EXERCISE DESCRIPTION:
Transcribe the records below exactly, from their first line through the line containing "Viewport: 557px width, 331px height.". Omit every line after it.

+++++

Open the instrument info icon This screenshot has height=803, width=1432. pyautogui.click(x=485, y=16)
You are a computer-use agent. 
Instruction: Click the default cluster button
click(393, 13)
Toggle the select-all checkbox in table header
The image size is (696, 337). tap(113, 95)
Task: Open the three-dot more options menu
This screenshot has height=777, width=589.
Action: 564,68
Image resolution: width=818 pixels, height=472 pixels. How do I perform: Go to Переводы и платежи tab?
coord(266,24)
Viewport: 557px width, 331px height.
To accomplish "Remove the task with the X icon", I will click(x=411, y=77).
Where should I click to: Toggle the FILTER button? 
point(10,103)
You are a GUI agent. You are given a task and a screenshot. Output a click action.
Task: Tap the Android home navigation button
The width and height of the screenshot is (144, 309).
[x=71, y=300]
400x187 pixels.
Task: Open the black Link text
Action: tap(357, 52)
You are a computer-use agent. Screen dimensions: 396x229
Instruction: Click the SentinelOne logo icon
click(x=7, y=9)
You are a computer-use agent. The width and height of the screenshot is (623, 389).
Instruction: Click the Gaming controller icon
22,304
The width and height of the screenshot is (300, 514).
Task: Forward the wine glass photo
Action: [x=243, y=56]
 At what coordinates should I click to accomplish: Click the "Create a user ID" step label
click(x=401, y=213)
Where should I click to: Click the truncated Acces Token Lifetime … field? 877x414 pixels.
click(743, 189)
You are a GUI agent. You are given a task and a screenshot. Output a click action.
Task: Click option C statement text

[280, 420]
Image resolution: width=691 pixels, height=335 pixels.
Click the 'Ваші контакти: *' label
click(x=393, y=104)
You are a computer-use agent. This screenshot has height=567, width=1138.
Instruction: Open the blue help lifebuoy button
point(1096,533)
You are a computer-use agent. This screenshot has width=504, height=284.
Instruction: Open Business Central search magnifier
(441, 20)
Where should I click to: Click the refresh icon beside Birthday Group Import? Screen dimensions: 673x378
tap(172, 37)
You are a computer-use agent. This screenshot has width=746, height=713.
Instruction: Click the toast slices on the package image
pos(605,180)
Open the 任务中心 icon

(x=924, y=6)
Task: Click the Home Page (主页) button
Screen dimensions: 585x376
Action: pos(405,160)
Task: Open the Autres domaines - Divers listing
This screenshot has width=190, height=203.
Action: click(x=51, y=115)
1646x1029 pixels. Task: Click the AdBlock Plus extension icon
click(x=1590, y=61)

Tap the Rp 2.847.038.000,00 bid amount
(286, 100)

+++++

REPLY TO THE TASK:
Open the instrument info icon This screenshot has height=803, width=1432. pyautogui.click(x=485, y=16)
You are a computer-use agent. 
Instruction: Click the default cluster button
click(393, 13)
Toggle the select-all checkbox in table header
The image size is (696, 337). tap(113, 95)
Task: Open the three-dot more options menu
This screenshot has height=777, width=589.
Action: 564,68
Image resolution: width=818 pixels, height=472 pixels. How do I perform: Go to Переводы и платежи tab?
coord(266,24)
Viewport: 557px width, 331px height.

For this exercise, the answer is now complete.